* [SOURCE]
=======

“Perspicuity refers to something that can be seen through, i.e., to lucidity, clearness of style or exposition, freedom from obscurity: the perspicuity of her argument” (Dictionary.com), and I contend that Paul’s grand meaning in Romans is perspicuous.
Certainly, there are debates about whether the righteousness that was reckoned to Abraham and to us describes just a change in our judicial standing or also a qualitative change in our nature. Certainly, there are debates over the identity of the wretched man in Romans 7, and over other details.Certainly, the world has seen many better-disciplined rhetoricians than Paul, Nevertheless, I believe that any confusion over his grand meaning has arisen because scholars have so obsessed over details that they have lost sight of the forest in their preoccupation with trees and twigs.
In this series of posts, I will attempt to show that the substantive meaning of Romans is indeed perspicuous, despite the ill-directed efforts of some scholars who have made it seem otherwise.
In these posts, the Greek text is from The Greek New Testament: SBL Edition. Copyright © 2010 by Society of Biblical Literature and Logos Bible Software. If the English translation source of a passage is not identified, it is my own; otherwise it is identified by one of the standard abbreviations – ASV, ESV, KJV, NIV, etc.

=======

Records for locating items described
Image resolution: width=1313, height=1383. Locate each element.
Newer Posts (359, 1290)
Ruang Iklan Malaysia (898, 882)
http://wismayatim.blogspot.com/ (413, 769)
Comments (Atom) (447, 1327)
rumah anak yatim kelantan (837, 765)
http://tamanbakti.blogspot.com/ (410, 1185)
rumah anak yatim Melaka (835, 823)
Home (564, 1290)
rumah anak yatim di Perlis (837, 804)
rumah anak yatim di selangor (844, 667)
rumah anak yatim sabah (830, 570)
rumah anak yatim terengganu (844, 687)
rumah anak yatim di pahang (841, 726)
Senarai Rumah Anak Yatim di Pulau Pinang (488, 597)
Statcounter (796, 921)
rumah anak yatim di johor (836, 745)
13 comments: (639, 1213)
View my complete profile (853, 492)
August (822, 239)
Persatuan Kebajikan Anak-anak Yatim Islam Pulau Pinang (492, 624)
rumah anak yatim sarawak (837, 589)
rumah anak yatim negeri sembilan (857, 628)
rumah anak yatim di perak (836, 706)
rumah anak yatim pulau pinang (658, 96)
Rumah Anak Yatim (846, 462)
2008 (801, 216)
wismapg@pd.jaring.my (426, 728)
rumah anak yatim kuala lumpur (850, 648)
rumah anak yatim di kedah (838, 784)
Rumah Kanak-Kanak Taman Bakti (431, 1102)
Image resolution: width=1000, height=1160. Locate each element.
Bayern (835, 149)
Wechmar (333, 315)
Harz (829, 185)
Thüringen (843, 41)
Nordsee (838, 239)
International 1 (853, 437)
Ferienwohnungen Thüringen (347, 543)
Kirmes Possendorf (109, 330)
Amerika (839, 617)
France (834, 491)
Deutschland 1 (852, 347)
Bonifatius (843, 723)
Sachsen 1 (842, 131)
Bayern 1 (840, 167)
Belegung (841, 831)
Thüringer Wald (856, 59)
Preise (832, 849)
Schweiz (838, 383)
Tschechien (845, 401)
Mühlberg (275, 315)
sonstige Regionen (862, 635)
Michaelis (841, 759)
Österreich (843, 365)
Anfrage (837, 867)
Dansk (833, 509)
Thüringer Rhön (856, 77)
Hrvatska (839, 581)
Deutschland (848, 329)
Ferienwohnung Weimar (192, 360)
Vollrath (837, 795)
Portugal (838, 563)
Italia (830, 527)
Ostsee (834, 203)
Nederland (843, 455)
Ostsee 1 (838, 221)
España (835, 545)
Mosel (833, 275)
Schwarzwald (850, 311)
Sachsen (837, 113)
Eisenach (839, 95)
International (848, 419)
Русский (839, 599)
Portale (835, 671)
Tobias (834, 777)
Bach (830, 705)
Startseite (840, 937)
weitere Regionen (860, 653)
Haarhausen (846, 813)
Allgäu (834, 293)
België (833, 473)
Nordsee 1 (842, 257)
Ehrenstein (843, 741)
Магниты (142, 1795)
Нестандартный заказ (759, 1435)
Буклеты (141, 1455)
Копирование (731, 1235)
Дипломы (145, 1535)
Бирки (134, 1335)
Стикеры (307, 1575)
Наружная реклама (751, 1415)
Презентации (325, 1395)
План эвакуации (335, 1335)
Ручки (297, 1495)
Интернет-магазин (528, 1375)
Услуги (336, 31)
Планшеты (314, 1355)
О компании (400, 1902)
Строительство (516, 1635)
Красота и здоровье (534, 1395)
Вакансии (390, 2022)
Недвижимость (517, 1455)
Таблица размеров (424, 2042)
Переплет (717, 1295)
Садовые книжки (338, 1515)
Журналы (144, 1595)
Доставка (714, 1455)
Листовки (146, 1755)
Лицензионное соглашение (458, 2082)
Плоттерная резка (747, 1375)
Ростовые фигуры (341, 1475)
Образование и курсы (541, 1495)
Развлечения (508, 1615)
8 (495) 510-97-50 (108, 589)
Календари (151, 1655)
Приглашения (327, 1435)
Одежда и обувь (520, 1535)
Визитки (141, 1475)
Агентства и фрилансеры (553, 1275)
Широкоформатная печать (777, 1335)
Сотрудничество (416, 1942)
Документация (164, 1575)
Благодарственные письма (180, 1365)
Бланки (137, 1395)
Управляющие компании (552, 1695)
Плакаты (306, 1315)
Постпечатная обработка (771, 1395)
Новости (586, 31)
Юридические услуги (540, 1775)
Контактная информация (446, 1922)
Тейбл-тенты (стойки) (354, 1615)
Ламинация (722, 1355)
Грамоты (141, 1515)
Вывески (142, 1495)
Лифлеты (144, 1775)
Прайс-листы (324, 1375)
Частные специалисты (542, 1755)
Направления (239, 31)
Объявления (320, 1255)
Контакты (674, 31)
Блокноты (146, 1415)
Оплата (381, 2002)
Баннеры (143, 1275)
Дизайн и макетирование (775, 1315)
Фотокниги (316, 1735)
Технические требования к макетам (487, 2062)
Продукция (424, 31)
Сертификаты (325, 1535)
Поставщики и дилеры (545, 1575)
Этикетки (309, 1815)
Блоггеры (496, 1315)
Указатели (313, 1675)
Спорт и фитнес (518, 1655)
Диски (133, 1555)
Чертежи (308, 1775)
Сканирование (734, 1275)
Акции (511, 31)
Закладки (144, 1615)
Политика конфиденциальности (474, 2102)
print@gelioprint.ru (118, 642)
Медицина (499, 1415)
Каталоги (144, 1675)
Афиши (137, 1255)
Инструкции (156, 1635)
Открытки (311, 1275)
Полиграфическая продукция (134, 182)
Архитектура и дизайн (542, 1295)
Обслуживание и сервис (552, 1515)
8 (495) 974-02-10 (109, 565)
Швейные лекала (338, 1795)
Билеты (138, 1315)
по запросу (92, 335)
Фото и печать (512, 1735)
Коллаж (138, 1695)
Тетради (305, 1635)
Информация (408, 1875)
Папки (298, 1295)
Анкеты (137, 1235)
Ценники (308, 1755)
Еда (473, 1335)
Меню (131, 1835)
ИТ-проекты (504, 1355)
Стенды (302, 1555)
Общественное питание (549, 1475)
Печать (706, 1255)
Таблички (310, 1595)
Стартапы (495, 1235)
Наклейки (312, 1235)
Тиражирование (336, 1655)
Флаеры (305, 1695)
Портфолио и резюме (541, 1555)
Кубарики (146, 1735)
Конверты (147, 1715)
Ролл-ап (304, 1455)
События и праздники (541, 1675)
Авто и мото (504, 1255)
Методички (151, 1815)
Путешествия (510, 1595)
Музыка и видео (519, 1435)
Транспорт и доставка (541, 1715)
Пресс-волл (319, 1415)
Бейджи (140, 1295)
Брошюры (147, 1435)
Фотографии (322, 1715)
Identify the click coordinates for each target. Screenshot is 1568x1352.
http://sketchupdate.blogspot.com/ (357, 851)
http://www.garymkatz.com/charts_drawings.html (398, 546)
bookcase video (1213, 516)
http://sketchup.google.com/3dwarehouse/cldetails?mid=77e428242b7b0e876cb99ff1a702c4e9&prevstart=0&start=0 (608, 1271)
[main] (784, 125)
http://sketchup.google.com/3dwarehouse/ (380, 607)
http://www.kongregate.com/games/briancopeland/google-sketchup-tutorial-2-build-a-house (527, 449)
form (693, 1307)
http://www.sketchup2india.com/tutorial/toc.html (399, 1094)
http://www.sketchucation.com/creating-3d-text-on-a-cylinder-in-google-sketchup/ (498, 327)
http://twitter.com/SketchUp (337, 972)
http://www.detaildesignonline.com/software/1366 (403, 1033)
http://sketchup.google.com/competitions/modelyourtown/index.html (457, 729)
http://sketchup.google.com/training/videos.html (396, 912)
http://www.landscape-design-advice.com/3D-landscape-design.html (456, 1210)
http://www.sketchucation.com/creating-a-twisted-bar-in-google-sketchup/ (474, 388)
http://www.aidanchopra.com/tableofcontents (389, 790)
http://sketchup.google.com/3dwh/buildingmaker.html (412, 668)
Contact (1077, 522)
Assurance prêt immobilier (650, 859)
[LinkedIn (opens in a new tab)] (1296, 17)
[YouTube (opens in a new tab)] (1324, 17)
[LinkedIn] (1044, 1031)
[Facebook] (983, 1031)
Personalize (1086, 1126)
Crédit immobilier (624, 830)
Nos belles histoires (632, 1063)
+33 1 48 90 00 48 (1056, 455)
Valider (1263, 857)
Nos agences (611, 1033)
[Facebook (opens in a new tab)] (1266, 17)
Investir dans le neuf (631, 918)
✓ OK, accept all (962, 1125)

=======

* [WHAT THIS EXERCISE ASKS]
A - Write out the part of the passage on the perspicuity of Romans starting at "In these posts, the" and ending at "KJV, NIV, etc.".
B - Write what comes next in the passage on the perspicuity of Romans, picking up after its final sentence.
The records have no connection to the passage on the perspicuity of Romans.

* [RESPONSES IN ORDER]
A -
In these posts, the Greek text is from The Greek New Testament: SBL Edition. Copyright © 2010 by Society of Biblical Literature and Logos Bible Software. If the English translation source of a passage is not identified, it is my own; otherwise it is identified by one of the standard abbreviations – ASV, ESV, KJV, NIV, etc.

B -
I have included transliteration of most of the Greek passages mainly for the benefit of my teenage grandson, who often takes an interest in my tweets and blog posts.
The image at the head of this post was found at commons.wikimedia.org. Attribution: Trish Steel
There was a message that was clear in Paul’s own mind, and that he wished to communicate to the Christians in Rome, who were believers from both Gentile and Jewish backgrounds. When he despatched his letter, he obviously thought he had written something that was fit for purpose, something intelligible to ordinary Jews, Greeks, and Romans who had an everyday grasp of Greek and an ordinary grasp of the culture that surrounded them. We can take it that his intent was the same as the one that he expressed to the Corinthians, “οὐ γὰρ ἄλλα γράφομεν ὑμῖν ἀλλ’ ἢ ἃ ἀναγινώσκετε ἢ καὶ ἐπιγινώσκετε”, “For we do not write you anything you cannot read or understand” (2 Cor. 1:13 – English translation is from the NIV). Therefore, we should expect to find his chief points of doctrine boldly stated, and nothing material hidden behind subtleties that only a scholar amongst the recipients could understand.
There is a pattern in Romans, first seen at 1:16-17. Paul delivers a key statement or a related cluster of statements. In each statement, he uses bold, memorable language that he can expect will ring in the hearers’ ears even as he continues on to prove and defend the statement. As he develops each proof, he may say things that sound like modifications of the key statement, but they never are. He has stated his thesis emphatically and so he is entitled to expect that, when his hearers note a seeming dissonance between the thesis and some subsequent sentence, their interest will be piqued and they will do him the courtesy of waiting to see how he resolves the dissonance. The dissonances are not signs of confusion in Paul’s own thinking – quite the opposite.
The Grand Thesis
The first major cluster occurs at 1:16-17, where Paul asserts five things.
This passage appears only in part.